**Description of the task:**
In the records below, how many lines contain the word "dimensions"? Give only the number.

-- Begin Excerpted records --

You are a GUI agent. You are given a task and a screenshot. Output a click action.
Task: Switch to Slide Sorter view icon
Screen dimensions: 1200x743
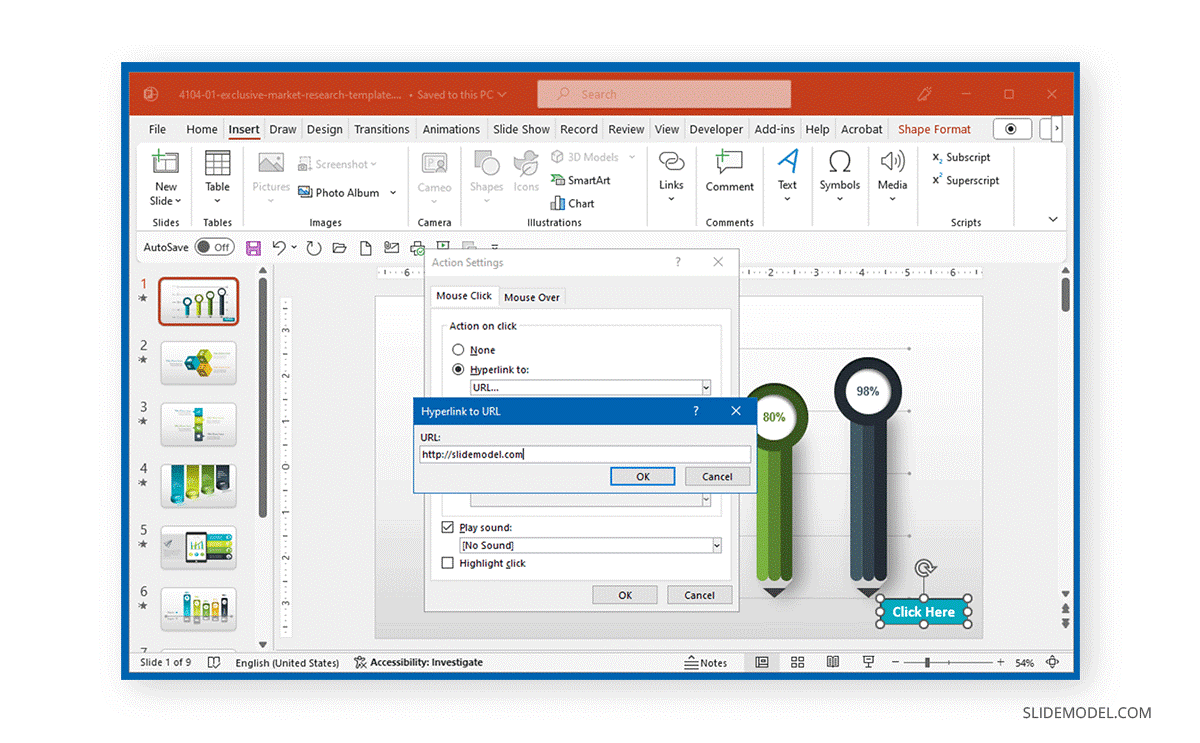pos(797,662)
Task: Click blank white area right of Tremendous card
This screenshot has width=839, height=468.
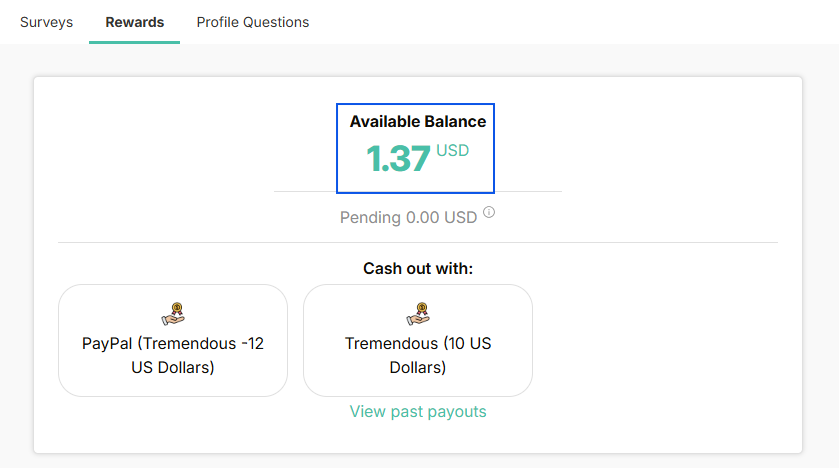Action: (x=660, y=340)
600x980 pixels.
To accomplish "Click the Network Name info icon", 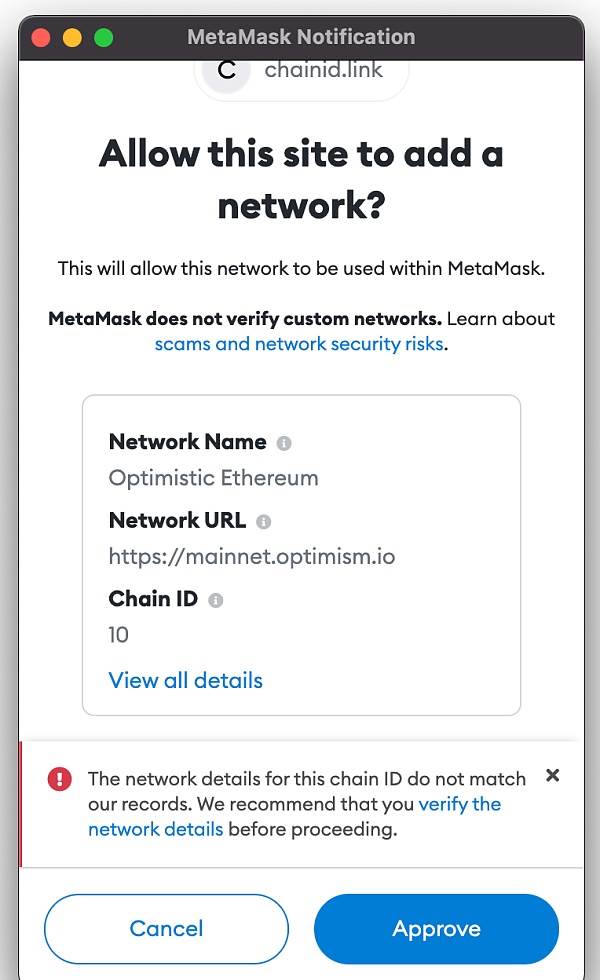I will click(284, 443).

-- End Excerpted records --
-- Begin Excerpted records --

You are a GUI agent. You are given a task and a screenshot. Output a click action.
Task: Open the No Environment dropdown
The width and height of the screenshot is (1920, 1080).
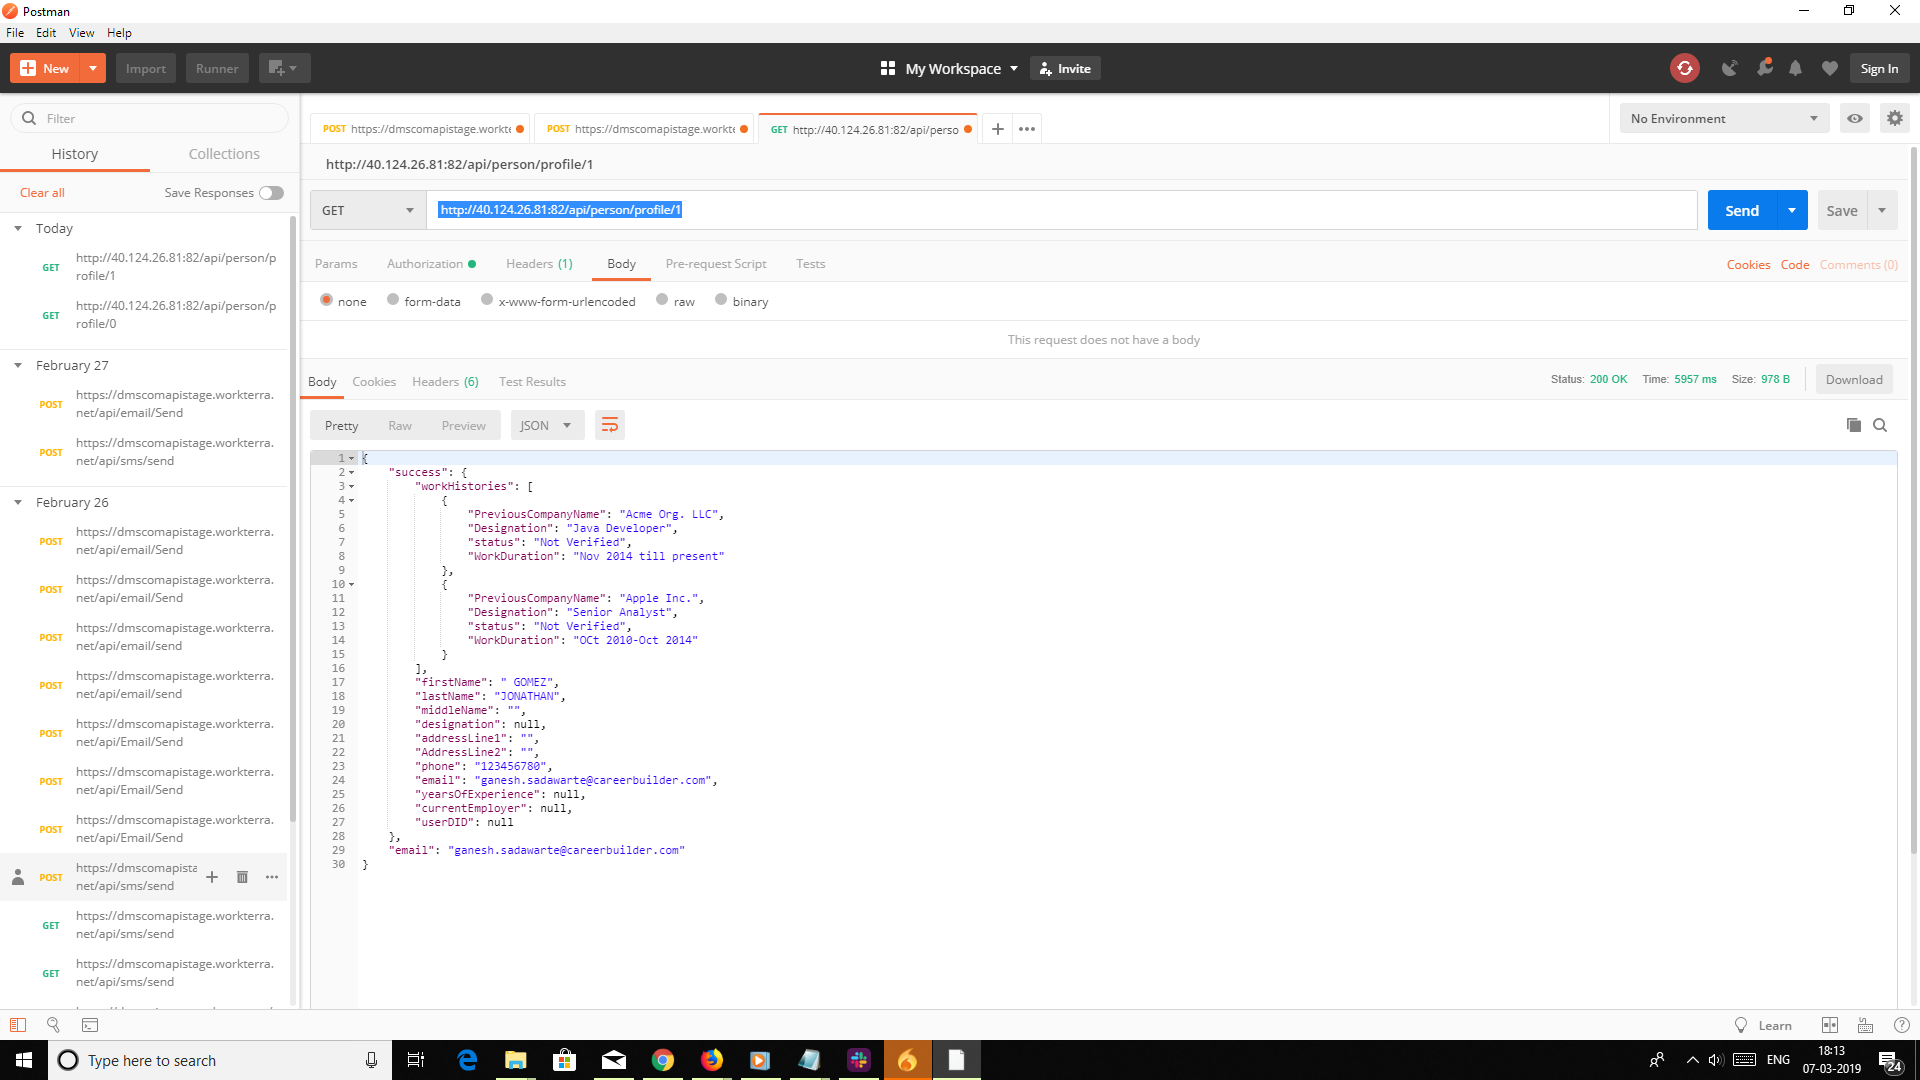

-- End Excerpted records --
-- Begin Excerpted records --

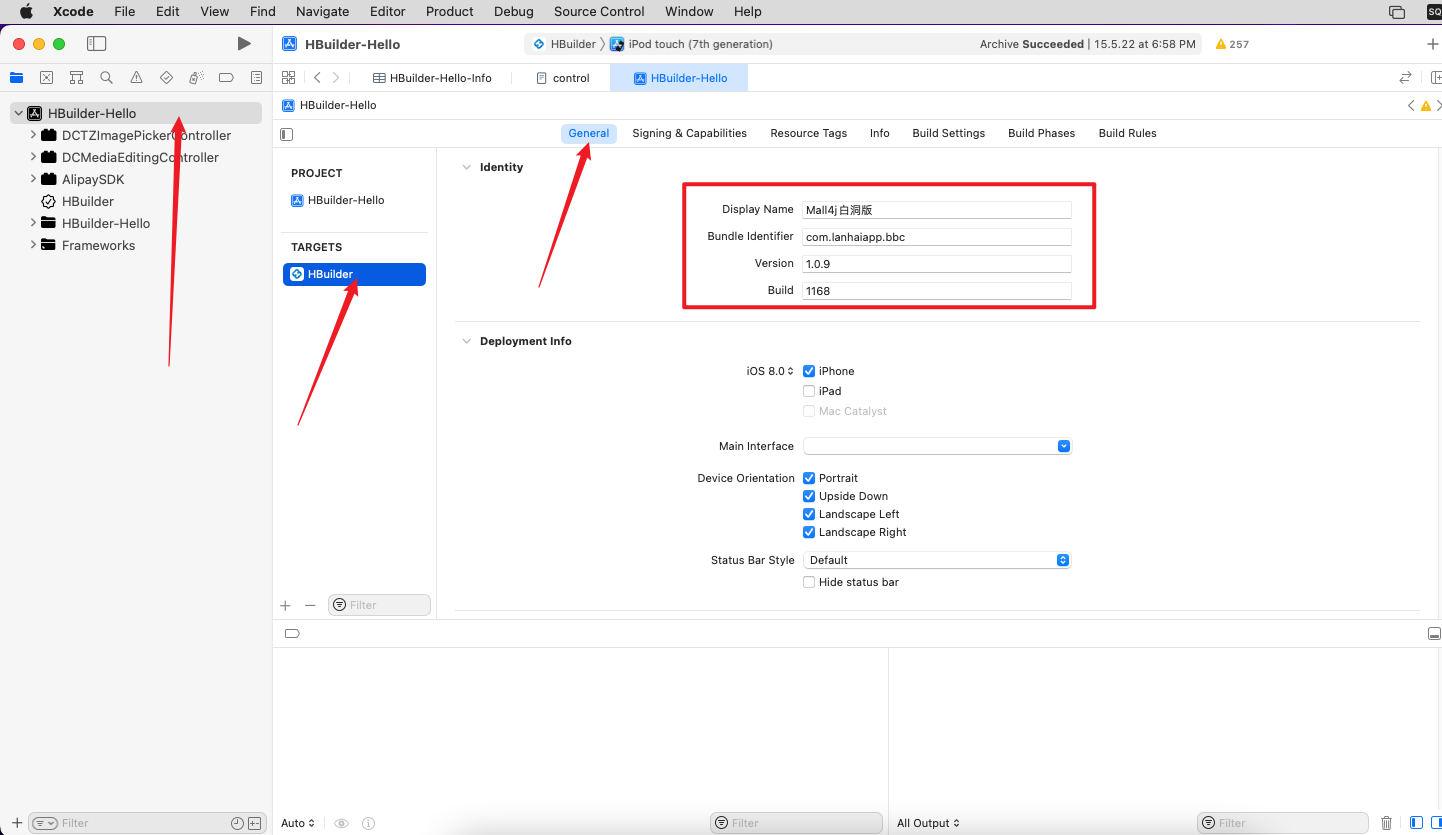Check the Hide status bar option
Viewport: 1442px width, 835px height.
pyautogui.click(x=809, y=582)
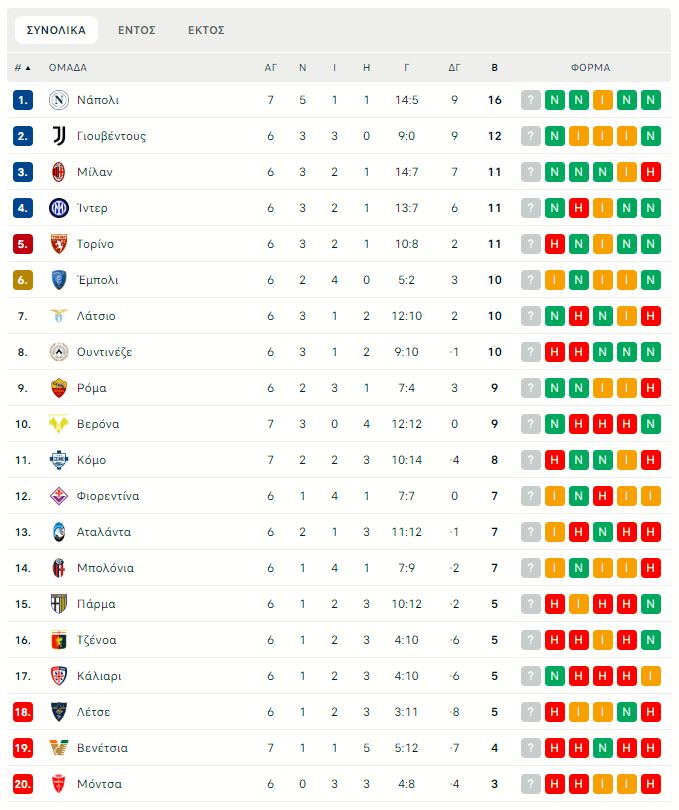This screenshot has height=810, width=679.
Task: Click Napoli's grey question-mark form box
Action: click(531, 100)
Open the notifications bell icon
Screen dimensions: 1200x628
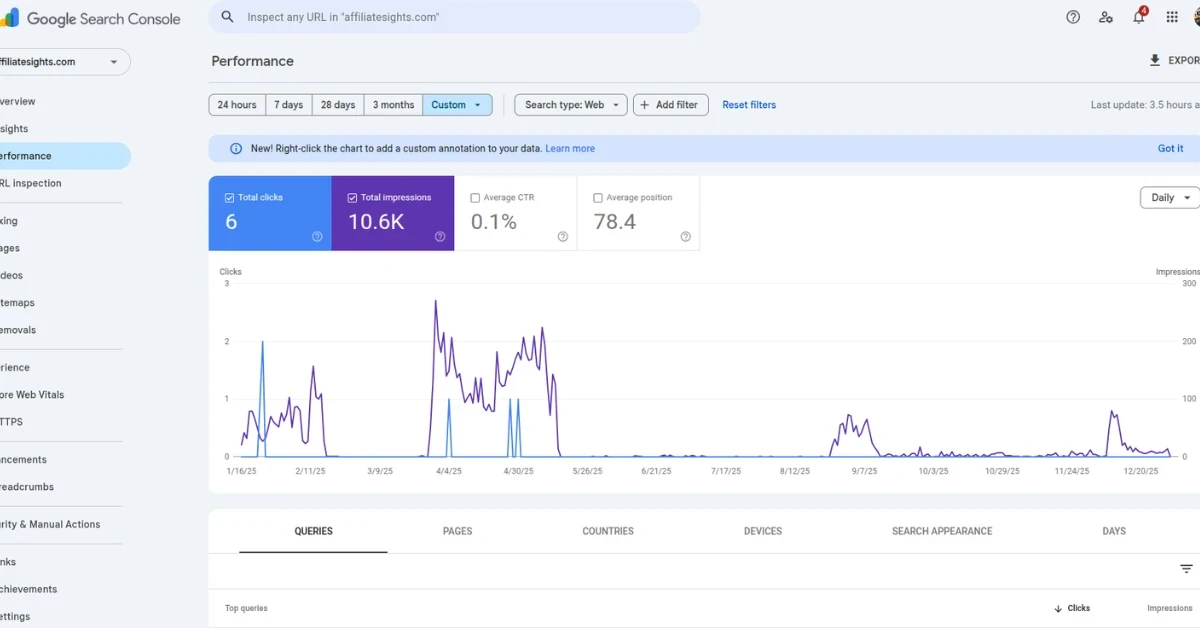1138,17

-- End Excerpted records --

**Response to the task:**
2